# What is expected
Among the entries below, one line contains "The image size is (1568, 508)." and another contains "Restart the kernel with circular arrow icon". Transcribe those two lines and every line between them, exactly.

*** Opening of Exercise data ***

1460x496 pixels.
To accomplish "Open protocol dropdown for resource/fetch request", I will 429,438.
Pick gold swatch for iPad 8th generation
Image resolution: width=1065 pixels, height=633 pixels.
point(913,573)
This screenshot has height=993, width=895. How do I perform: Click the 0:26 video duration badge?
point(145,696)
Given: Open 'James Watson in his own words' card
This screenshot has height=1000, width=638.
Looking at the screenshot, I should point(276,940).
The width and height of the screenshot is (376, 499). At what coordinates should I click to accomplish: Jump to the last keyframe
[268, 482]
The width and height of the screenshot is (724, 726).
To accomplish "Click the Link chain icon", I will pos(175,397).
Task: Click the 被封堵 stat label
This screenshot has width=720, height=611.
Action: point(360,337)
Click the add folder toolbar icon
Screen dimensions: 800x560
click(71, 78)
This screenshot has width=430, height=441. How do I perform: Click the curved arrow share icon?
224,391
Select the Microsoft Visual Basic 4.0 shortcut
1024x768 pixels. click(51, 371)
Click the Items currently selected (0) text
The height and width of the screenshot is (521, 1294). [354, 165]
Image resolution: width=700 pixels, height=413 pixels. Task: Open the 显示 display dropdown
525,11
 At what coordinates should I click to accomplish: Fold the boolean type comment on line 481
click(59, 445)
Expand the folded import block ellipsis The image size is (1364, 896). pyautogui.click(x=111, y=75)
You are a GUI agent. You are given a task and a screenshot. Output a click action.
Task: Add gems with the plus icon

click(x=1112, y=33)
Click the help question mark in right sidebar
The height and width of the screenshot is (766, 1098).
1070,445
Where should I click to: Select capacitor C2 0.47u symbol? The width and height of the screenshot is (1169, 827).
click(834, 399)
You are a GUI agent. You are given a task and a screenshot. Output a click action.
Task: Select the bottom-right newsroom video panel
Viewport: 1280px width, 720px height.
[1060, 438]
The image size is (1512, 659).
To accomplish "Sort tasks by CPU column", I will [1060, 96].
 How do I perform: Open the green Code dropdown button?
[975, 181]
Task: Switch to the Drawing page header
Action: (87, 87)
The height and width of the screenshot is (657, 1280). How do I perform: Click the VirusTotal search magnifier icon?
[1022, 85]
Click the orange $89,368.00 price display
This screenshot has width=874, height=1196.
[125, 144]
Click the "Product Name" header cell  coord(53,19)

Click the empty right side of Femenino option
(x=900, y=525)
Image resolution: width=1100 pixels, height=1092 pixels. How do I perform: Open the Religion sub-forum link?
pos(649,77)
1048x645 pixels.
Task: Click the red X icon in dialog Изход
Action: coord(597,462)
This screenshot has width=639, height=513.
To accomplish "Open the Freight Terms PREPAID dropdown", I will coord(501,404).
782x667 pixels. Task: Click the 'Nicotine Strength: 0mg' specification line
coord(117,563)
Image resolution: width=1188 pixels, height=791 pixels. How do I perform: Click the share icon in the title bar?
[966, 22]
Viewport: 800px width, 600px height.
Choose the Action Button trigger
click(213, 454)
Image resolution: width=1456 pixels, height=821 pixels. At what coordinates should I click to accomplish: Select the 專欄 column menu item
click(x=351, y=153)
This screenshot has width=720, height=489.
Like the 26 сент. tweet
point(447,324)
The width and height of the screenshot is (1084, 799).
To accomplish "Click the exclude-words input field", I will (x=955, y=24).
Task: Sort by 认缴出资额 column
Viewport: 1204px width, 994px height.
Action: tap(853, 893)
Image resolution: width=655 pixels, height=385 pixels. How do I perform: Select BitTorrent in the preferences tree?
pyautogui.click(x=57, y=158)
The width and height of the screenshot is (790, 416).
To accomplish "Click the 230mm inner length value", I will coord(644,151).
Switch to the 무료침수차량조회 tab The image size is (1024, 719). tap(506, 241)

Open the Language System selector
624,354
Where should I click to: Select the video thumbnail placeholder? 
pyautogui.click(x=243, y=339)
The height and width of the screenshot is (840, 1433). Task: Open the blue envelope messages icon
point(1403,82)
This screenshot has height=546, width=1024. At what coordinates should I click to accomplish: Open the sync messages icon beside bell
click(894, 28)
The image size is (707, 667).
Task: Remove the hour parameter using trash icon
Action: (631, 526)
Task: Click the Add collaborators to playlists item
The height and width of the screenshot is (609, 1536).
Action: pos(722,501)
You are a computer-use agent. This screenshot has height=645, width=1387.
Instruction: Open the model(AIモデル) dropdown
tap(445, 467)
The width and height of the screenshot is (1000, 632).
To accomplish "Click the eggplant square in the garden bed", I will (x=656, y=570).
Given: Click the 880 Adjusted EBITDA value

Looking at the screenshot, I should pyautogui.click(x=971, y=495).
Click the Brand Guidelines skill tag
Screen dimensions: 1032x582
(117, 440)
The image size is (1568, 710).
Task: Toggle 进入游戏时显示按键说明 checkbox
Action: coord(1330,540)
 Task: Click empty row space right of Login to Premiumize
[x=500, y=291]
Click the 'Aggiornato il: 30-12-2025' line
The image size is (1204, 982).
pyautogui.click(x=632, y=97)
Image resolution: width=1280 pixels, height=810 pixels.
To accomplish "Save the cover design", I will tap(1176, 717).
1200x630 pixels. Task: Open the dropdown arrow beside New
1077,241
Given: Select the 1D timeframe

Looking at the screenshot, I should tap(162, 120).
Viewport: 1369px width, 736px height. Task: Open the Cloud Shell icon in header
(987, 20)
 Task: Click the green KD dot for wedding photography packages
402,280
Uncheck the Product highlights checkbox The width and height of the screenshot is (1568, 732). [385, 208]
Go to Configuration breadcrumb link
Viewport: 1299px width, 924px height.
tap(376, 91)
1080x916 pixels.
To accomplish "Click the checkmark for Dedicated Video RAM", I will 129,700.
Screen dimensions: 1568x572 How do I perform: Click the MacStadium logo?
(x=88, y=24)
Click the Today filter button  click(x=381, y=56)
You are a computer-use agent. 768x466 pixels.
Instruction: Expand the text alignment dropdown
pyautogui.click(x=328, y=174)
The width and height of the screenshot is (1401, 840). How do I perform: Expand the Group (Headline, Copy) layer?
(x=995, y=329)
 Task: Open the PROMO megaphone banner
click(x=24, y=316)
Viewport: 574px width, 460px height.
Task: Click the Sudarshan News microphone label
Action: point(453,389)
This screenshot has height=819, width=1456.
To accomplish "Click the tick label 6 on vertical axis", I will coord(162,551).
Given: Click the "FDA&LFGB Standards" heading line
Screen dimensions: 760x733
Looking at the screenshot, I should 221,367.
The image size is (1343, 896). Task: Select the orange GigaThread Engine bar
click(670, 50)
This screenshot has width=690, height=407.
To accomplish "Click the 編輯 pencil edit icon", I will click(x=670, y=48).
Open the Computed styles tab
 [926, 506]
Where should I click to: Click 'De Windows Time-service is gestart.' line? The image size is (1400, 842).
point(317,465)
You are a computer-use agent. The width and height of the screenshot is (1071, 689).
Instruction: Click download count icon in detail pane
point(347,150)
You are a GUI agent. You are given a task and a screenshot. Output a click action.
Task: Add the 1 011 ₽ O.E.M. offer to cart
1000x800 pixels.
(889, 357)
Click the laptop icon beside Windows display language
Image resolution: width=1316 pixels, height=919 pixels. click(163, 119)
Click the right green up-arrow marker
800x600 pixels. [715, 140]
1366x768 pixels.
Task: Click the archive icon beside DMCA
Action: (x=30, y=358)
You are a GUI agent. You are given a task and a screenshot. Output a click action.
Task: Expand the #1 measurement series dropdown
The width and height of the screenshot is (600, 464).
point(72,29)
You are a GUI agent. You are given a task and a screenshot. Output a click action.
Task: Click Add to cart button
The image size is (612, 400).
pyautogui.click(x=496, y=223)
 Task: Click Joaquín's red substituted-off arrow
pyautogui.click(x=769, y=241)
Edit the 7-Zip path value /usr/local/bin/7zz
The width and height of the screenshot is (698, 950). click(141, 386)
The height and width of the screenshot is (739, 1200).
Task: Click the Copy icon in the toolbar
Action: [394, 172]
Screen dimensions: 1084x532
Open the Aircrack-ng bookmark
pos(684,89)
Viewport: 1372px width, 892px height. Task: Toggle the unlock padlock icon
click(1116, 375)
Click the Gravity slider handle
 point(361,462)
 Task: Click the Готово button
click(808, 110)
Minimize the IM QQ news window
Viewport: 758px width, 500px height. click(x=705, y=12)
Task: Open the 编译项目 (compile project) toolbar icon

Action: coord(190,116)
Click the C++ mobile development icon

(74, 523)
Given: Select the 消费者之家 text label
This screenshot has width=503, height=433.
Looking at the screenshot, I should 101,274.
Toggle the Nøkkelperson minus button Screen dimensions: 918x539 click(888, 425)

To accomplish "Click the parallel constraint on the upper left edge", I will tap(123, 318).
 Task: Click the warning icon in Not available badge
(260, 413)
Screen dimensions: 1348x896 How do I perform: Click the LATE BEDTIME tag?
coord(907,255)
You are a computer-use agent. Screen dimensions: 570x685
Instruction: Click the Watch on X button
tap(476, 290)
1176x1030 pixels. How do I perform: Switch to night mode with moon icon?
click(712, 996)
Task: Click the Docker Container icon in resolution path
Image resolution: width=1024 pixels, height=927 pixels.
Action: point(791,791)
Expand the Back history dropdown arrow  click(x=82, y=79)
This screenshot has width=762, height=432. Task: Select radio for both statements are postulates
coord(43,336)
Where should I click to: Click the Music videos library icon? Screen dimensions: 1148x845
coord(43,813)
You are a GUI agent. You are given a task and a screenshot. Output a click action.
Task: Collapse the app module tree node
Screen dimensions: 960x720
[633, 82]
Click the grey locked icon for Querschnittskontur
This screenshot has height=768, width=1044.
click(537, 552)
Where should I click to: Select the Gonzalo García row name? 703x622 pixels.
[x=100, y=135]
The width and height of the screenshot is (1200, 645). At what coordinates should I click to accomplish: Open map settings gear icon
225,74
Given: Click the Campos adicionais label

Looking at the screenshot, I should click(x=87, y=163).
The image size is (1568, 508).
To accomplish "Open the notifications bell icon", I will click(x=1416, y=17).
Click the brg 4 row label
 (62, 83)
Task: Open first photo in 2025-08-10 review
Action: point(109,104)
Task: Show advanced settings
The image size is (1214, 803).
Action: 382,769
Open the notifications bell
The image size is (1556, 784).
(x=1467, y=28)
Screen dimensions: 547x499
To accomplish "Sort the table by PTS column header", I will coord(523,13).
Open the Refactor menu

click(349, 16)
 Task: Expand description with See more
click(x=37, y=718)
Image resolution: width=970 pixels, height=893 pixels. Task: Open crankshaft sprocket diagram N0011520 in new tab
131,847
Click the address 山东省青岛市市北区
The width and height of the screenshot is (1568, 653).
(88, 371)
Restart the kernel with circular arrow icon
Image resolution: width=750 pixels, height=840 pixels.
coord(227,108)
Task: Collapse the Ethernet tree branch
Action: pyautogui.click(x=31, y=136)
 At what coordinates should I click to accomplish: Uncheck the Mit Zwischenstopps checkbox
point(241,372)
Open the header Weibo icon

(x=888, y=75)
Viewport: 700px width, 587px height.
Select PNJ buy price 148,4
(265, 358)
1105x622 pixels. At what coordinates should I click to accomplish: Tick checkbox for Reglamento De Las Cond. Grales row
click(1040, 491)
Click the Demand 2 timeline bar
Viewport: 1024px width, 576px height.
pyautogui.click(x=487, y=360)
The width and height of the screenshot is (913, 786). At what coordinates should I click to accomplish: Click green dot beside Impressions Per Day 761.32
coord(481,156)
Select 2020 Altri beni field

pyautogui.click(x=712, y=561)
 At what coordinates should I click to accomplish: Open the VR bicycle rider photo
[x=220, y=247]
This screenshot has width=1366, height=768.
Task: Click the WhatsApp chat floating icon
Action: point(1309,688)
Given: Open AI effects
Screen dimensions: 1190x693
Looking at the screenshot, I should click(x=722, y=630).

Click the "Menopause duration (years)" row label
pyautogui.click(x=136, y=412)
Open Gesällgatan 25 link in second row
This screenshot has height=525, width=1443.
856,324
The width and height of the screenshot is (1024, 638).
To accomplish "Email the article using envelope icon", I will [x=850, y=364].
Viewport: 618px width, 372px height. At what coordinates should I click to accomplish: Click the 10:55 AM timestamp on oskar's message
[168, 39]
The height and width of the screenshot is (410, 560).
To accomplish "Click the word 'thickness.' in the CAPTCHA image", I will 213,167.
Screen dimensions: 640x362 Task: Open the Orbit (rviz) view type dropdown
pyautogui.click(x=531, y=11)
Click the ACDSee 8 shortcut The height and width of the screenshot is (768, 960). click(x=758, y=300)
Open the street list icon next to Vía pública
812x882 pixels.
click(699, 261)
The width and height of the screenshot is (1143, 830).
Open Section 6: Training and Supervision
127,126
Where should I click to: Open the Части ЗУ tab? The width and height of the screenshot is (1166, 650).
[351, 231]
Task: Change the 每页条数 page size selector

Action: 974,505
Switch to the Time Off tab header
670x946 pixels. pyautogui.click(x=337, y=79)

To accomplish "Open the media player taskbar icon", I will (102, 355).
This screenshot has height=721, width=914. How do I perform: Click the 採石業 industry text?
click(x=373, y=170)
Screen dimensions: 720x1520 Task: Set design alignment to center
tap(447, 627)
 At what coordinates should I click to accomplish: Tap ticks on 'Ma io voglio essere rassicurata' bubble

*** Close of Exercise data ***

# Your solution
The image size is (1568, 508).
To accomplish "Open the notifications bell icon", I will click(x=1416, y=17).
Click the brg 4 row label
 (62, 83)
Task: Open first photo in 2025-08-10 review
Action: point(109,104)
Task: Show advanced settings
The image size is (1214, 803).
Action: 382,769
Open the notifications bell
The image size is (1556, 784).
(x=1467, y=28)
Screen dimensions: 547x499
To accomplish "Sort the table by PTS column header", I will coord(523,13).
Open the Refactor menu

click(349, 16)
 Task: Expand description with See more
click(x=37, y=718)
Image resolution: width=970 pixels, height=893 pixels. Task: Open crankshaft sprocket diagram N0011520 in new tab
131,847
Click the address 山东省青岛市市北区
The width and height of the screenshot is (1568, 653).
(88, 371)
Restart the kernel with circular arrow icon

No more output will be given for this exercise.